Ca a commencé en boucherie pour finir en restauration étoilée. Un tibia ratiboisé, une arcade explosée, les Brestois ont laissé une partie de leur corps à Caen. Il en fallait plus pour mettre fin à leurs envies de beau jeu. Oui, Brest joue sacrément bien au ballon. En trois minutes, 75è – 78è, les Bretons ont planté deux banderilles dans le dos des Caennais. Une mainmise presque logique. Décalages, débordements, passes dans les intervalles, tout y est passé. Suffit de mater le match du grand blond Nolan Roux pour se procurer une érection visuelle. L'avant-centre a de l'or dans les pieds et respire le football. Son but valide à lui tout seul l'état d'esprit insufflé par Alex Dupont. Oui, en France pour voir du beau jeu, il faut mater les matches entre deux promus. Vie de merde.

Paris brûle-t-il ?

Robin Leproux a sorti l'arbalète verbale. « Honte » , « inadmissible » , le président du PSG a bien cerné le match des siens au cœur du Doubs. Une gifle (3-1), neuf buts encaissés en une semaine (3 défaites en trois matches), décidément le PSG est toujours malade. Rien n'y fait, les Franciliens n'y arrivent pas. On se demande déjà si les Parisiens ne vont pas être les premiers à lâcher un point, ou plus, au promu Arles-Avignon lors de la prochaine journée.

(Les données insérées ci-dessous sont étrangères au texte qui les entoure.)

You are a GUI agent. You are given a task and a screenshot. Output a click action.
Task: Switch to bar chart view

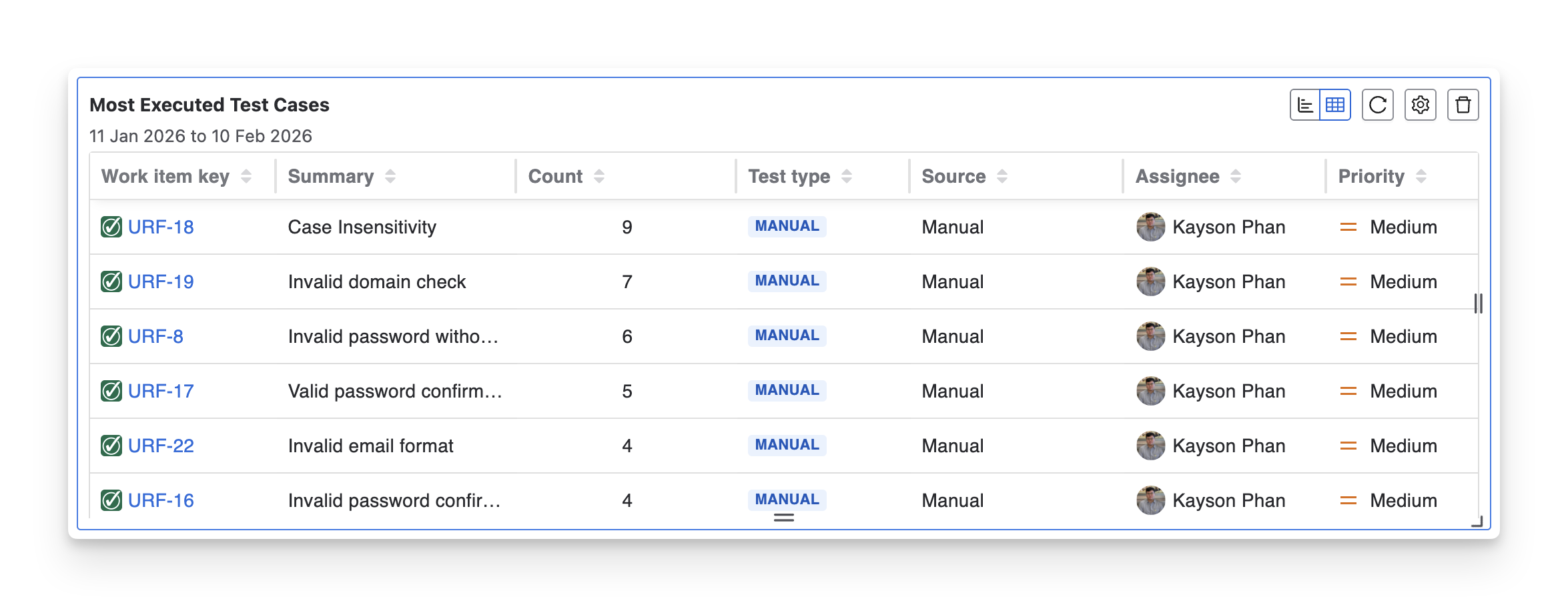[x=1305, y=105]
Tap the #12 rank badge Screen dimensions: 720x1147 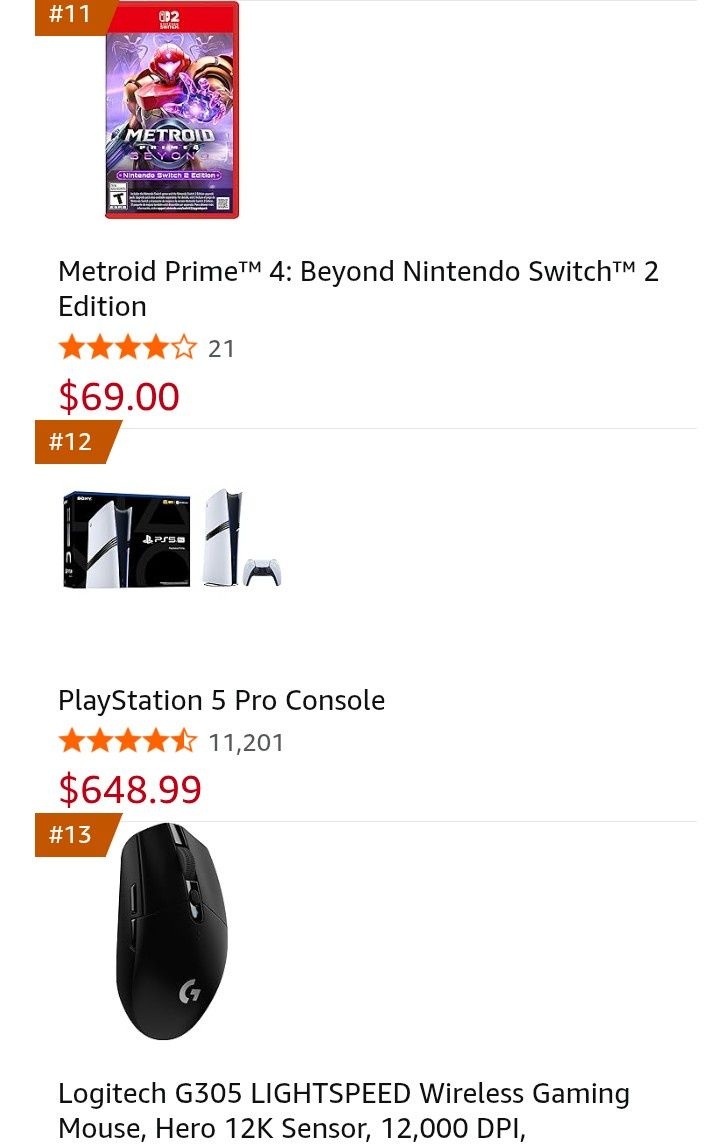click(72, 441)
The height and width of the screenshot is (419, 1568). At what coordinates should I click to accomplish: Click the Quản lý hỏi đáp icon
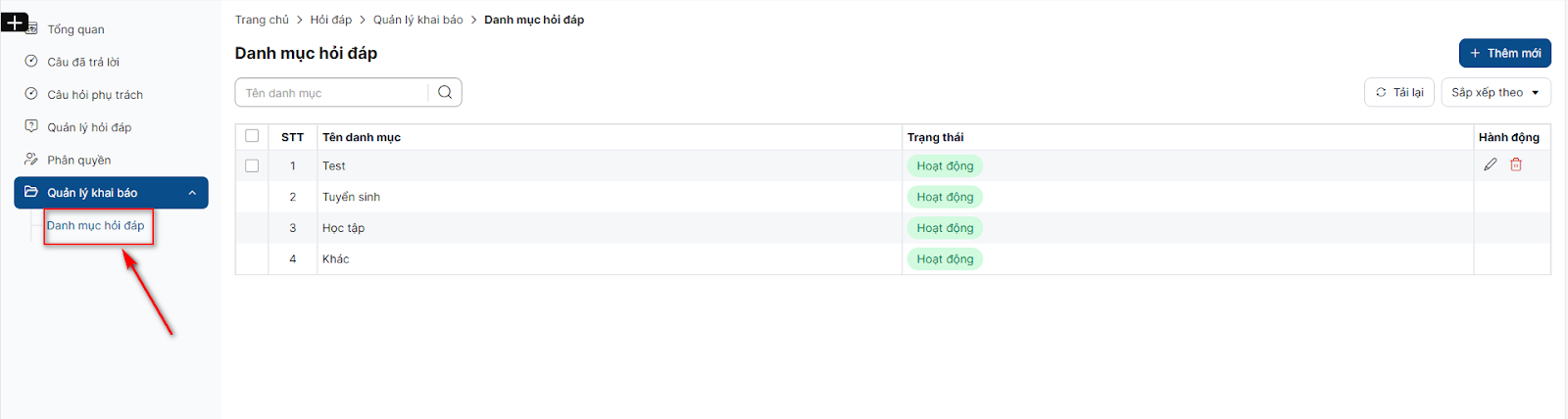(x=31, y=126)
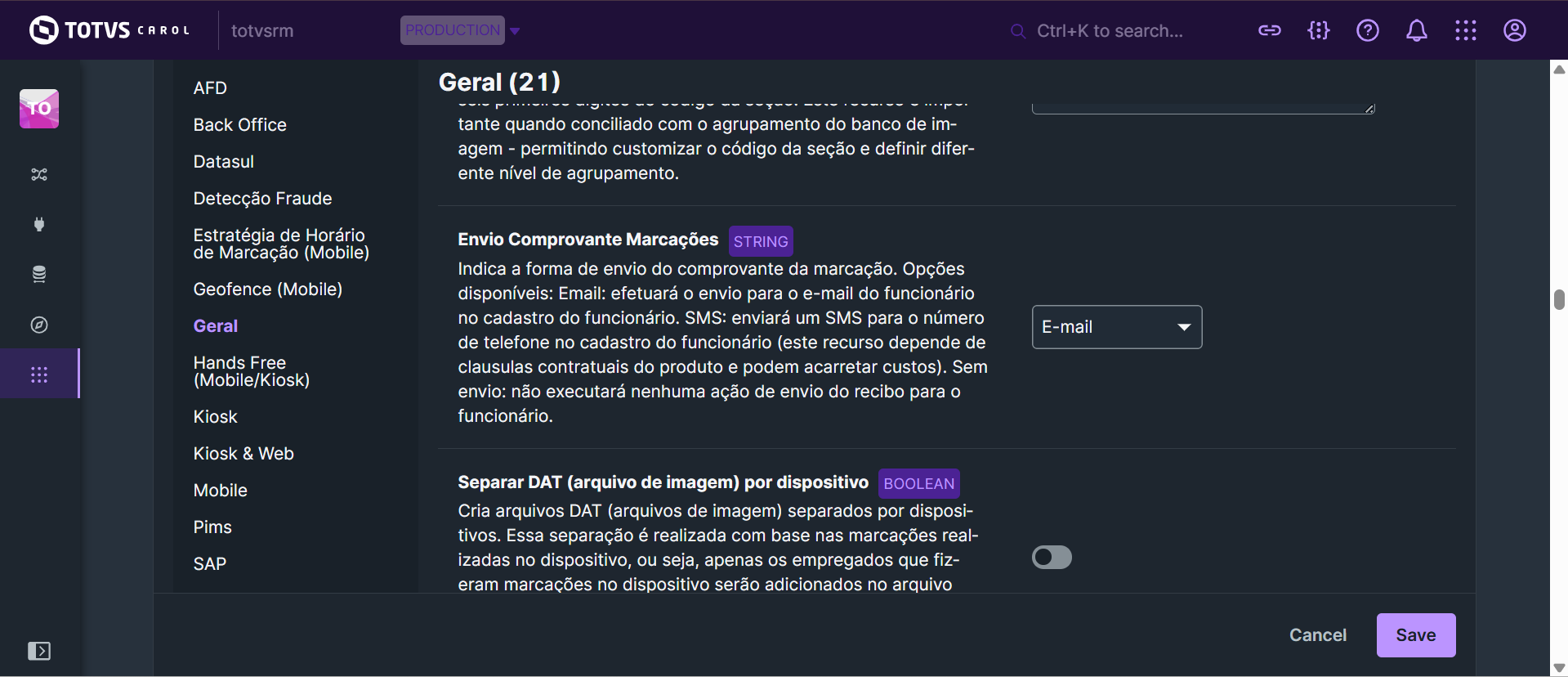Viewport: 1568px width, 677px height.
Task: Open the curly-braces API icon
Action: click(x=1318, y=31)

Steve, Cédric, les gants de fer

Ils ont tous les deux joué à l'OM. Ils sont tous les deux internationaux. Ils ont surtout brillé dimanche soir lors du choc Bordeaux-Marseille. Après son match de titan au Parc la semaine dernière, Carrasso a remis ça contre l'OM. Trois arrêts déterminants dans un match où les Girondins ont peiné face au bloc marseillais. En face, Steve l'a joué cool. Subtil mix entre décontraction innée et talent naturel. Pas quoi faire trembler Lloris, mais quand même.